Travail demandé:
D'après le texte sur la solution à deux États :
1. Quel adjectif qualifie l'illusion promue par ceux qui, parmi les sionistes, appellent à la paix avec cette solution ?
2. Quelles sont les deux possibilités envisagées à leur sujet ?
3. Quel chanteur de reggae est cité ?

Concernant les Israéliens, il est évident comme la nécessité ontologique que le changement d'identité est impossible : un sioniste ne saurait virer humaniste ou transcendantaliste. Il est viscéralement, foncièrement immanentiste, soit élitiste et en apparence. Il lui est impossible de faire la paix avec des autochtones, alors que son dessein profond est de prendre leur place et de les supprimer. Ceux qui parmi les rangs sionistes appellent à la paix avec la solution à deux États promeuvent une illusion redoutable, car il s'agit d'une utopie entourée de la valeur positive et indiscutable de la paix.
Soit ils se trompent de bonne foi; soit ils trompent de mauvaise foi. Dans les deux cas, leur projet n'est pas applicable et ressortit de l'utopie la moins réaliste. Sans doute pourrait-on souligner qu'il procure le réconfort d'un rêve à peu de frais et d'une issue acceptable. Sauf que parler d'un projet inapplicable revient en fait à appuyer sournoisement et en sous-main un rhétorique menosngère. Raison pour laquelle les esprits lucides, quand ils abordent la question de la paix, l'assortisse de la justice, ainsi que le notait déjà un chanteur de reggae aussi paranoïaque que brillant, Peter Tosh.

Données recueillies:
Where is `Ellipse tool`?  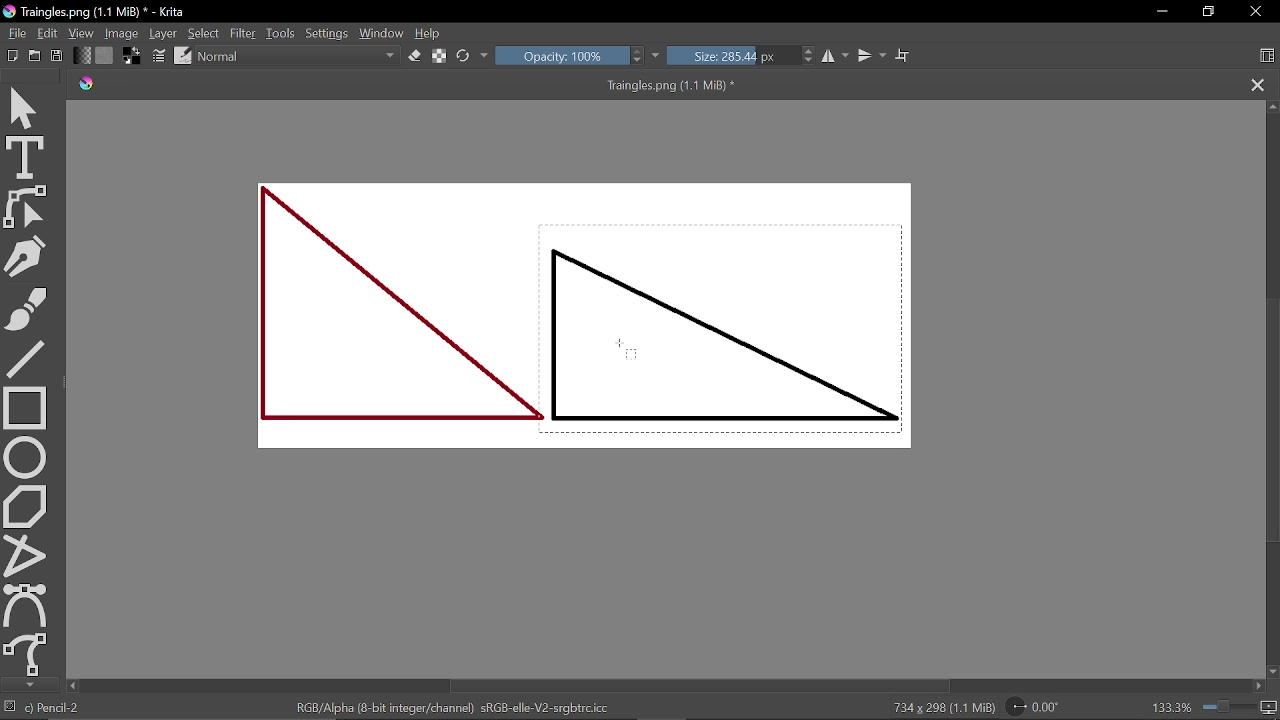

Solution rédigée:
1. Redoutable.
2. Soit ils se trompent de bonne foi, soit ils trompent de mauvaise foi.
3. Peter Tosh.